Look, the reality is that projecting DVDs and digital projection are coming. I am a former staunch supporter of celluloid but realize now that the studios could care less. As long as they control the product and licenses, they don’t care. Why not line up the small independents to organize and get ready? It is so much easier to pay the royalties to show DVDs than to schlep cannisters of celluloid up and down stairs. Eventually a license can be obtained and download the film to hard drives. Security will be tight but it will come. How many readers on this site have had the unpleasant experience of taking cannisters of heavy film, loading a film, putting it together and for years at a time, FOR A LIVING AND NOT AS A HOBBY? We just showed a new film from a new director at large theatre in the Chicagoland area. It was wildly approved and few people knew that it was “digital” not film. We all know that the screens, lamps and projectors are getting better. This all reminds me of the advent of sound where the debate swirled for years. Then sound was here to stay. Let us look to 25 years from now where all thatres will be digital. We can watch “old movies” forever without burns, tears or rips at museums but does anyone still look at the “flickers” at nickelodeons?

JoelWeide
JoelWeide on May 9, 2005 at 7:41 am

I would like to compliment “Manwithnoname” on his statement. It is very acurate and to the point. I found the statement about viewing movies at home to be specifically interesting and distrurbing. As a former exhbitor, it points out to the failure of todays theatre designers to create an atmosphere to lure the general public out of their houses. That is now the theatre owners greatest mission. I have long anticipated that the day will come that all we have to do is download the movie from either the internet or satalite and no longer have to lug those heavy cans up and down stairs and the dreaded freight bills will be a thing of the past.

rroberts
rroberts on May 9, 2005 at 9:40 am

This is why OLDER theatres should be used. The glorious experience of walking into an older theatre is exactly what early movie exhibitors (theatre owners) wanted to achieve. No one gets excited by the architecture when walking into the Cinema 32. So the best of technology should marry

JimRankin
JimRankin on May 9, 2005 at 12:06 pm

Some of the above posts imply that today’s theatre designers are bent on creating only a cheap, boring experience, but to be fair, it must be remembered that designers are paid by the multiplex chains, and these are mostly conglomerates which exist by definition for, and only for, profit — as much profit as they can get, either legally or illegally (it doesn’t really matter as long as they can get away with it — and they now OWN the governments, so who is left to prosecute them?); whatever works.
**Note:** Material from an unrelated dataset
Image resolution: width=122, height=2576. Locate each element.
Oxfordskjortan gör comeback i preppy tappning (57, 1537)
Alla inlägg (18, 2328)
Governments and their corts no longer stand in their way, and exhibition is but one business that is now in the control of Big Money.

These types will always seek to eliminate anyone who stands in the way of maximum profit, and that includes the distributors and exhibitors. If they can sell directly to the public, the ‘studios’ get all the profit for themselves, hence my commet at the top. They are only biding their time until a sufficiently secure and reasonably inexpensive means arrives to get the product to the public at the highest profit by eliminating all middle men; when technology soon makes that possible, say goodbye to any theatres not owned by the ‘studios!’ Debating projection or media techniques as we do now, will then be as pointless as debating the preservation worthiness of a building as the bulldozers are rolling up to finish it off. Cinema as we know it will then be only a fond memory. As Aldous Huxley said: “It is a Brave New World.” But do we want to be there?!